木村伊兵衛と土門拳は、ともに日本近代写真界を代表する巨匠です。しかし、両者の個性と作風は大きく異なりました。木村は、小型のライカを使い、自由なアングルから人間の生きた表情を瞬時にとらえ、土門は、被写体を徹底的に凝視し、正面きって相手に真剣勝負を挑むように、ぎりぎりの緊張感のなかでシャッターを切りました。
「カメラとモチーフの直結」「絶対非演出の絶対スナップ」など、独特の言い回しで写真論を展開した土門に対して、木村は、それまで光とその諧調を主流としていた日本の写真界で、社会をドキュメントすることに着目し“リアリズム”写真を実践しました。
土門は、常に木村をライバルとして意識していましたが、1952(昭和27)年以降、雑誌『カメラ』の月例審査を二人合同で担当しました。
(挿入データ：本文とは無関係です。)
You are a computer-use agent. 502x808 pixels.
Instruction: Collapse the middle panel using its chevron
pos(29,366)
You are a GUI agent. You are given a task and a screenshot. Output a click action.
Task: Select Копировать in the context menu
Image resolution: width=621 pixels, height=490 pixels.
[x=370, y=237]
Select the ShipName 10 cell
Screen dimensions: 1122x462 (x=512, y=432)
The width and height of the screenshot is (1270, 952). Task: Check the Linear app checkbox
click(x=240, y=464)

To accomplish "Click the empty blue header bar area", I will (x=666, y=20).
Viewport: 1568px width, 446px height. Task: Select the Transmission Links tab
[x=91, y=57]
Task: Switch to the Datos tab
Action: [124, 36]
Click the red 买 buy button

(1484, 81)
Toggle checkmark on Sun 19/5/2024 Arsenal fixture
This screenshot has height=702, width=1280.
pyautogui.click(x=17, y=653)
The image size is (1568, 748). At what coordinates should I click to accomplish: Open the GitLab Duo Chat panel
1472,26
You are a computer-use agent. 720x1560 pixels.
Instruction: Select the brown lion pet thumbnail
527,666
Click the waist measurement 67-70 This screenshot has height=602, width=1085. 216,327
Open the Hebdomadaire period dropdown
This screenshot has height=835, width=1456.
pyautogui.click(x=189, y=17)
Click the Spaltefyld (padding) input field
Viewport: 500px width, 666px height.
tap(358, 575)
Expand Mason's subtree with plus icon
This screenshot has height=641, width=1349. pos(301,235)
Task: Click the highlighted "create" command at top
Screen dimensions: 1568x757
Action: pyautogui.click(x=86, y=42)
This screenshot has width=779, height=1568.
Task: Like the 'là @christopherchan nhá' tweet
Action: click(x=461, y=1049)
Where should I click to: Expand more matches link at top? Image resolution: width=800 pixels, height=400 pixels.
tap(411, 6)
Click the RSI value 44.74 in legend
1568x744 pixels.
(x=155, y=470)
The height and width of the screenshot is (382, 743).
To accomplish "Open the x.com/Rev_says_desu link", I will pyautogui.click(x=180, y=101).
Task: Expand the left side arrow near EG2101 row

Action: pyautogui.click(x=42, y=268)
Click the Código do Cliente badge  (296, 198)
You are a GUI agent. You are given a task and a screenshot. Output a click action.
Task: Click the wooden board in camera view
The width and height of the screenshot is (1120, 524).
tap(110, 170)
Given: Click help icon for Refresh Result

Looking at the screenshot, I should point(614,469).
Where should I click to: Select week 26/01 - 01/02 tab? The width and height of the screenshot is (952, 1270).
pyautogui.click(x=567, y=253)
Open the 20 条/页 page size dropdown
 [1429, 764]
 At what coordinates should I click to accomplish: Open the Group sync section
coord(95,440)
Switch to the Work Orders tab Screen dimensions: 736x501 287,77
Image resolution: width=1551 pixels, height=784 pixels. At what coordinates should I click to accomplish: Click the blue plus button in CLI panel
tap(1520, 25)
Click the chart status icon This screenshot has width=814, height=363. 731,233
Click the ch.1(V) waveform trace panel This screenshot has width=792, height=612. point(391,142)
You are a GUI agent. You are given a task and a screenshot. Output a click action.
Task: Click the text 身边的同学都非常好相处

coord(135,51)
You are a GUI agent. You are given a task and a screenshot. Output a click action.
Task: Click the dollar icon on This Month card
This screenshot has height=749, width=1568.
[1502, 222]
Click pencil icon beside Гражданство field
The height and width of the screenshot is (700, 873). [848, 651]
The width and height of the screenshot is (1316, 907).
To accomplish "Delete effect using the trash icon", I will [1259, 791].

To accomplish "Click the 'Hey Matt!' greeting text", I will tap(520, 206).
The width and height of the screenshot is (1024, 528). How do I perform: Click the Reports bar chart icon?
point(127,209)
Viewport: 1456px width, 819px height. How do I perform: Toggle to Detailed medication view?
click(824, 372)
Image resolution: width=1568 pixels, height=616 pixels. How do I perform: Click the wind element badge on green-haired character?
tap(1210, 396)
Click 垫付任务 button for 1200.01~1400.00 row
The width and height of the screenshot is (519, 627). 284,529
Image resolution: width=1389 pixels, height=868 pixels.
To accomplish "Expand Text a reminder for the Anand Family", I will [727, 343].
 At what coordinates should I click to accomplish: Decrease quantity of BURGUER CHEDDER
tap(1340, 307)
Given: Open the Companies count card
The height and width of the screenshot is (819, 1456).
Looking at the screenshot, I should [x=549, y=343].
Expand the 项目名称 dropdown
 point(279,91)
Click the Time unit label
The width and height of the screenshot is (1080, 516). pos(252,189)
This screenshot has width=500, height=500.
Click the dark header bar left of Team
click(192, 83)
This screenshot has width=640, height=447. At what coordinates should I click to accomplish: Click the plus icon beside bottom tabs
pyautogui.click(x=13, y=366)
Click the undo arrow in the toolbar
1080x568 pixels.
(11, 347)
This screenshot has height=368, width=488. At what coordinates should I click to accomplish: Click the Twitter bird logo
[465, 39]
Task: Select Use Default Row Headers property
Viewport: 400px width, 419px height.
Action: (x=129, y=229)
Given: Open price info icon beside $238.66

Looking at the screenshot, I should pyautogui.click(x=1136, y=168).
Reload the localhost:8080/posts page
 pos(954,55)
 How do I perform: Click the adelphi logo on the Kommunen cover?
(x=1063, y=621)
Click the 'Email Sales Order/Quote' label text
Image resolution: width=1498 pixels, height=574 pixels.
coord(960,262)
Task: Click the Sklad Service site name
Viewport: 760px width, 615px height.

それぞれの主張に伴い、力を注いで審査をするなかで、全国のアマチュア写真家を育て、写真界に「リアリズム写真」の大ブームを巻き起こす原動力となりました。
本展では、近代写真の生みの親ともいえる木村伊兵衛と土門拳のモノクロ作品をまとめて紹介すると同時に、テーマごとに展示して両者の作風の違いを鮮明にし、それぞれの魅力をご紹介します。